Utilities are traditionally thought of as a defensive sector that attracts capital seeking a safe haven from broader market volatility that also pays a reliable dividend. Conventional market wisdom of market behavior advises us to never say 'this time is different' . Nvidia CEO Jensen Huang has said that we are at the start of a new industrial revolution, referring to the massive hardware and software buildout as we enter the age of artificial intelligence.

This new infrastructure requires a considerable amount of electricity to operate. According to a research report done by Goldman Sachs, a ChapGPT query requires about 10 times as much electricity as a Google search. As we look at the strength in the utilities within this context we might feel justified in saying this time might actually be different.

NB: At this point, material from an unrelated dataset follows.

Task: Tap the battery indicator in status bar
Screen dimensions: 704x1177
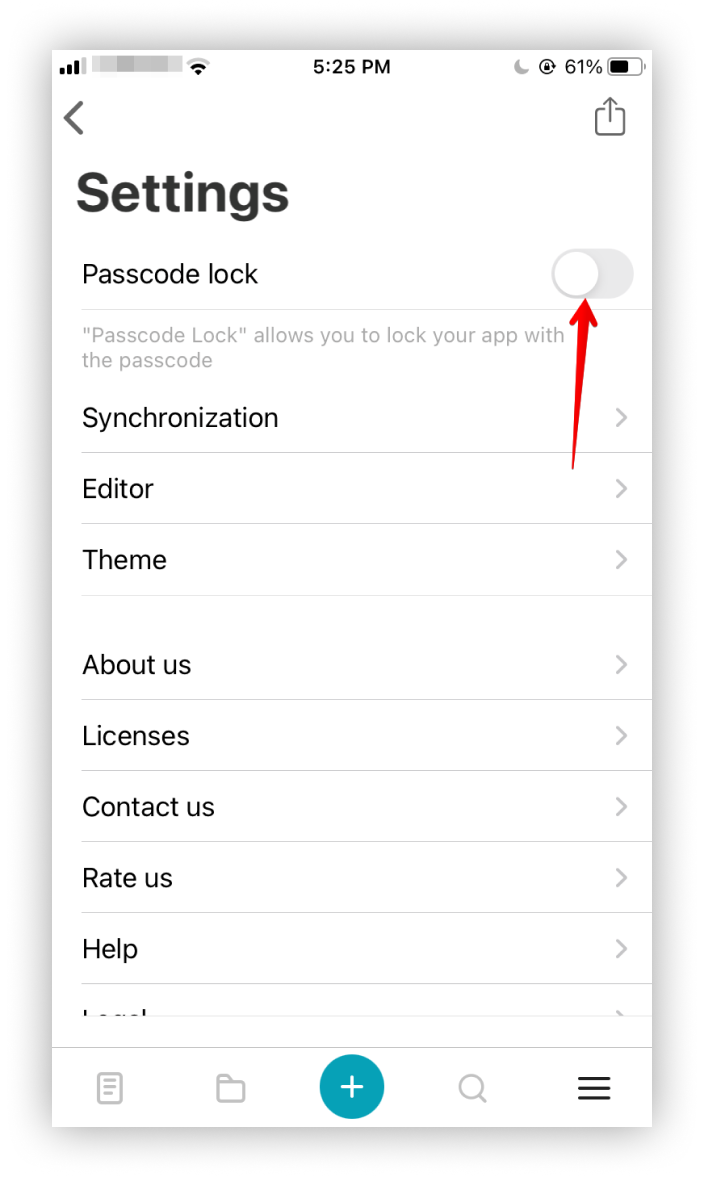Action: pyautogui.click(x=626, y=67)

Before we go down this path, we must acknowledge the traditional intermarket relationship of utilities that tend to trade with an inverse relation to interest rates. If the view that yields have topped, capital will flow out of fixed income markets and into stable dividend payers. Yields likely topped in the fourth quarter of '23 and have trended lower as we're heading into our first rate cut in September.

Overlaid on the U.S. 10-year yield chart is the Utilities Select SPDR ETF (XLU) showing a clear inverse correlation that set the stage for a rally in utilities.

Now it's true that a move lower in yields set the stage for a broader rally in the stock market as shown in the S .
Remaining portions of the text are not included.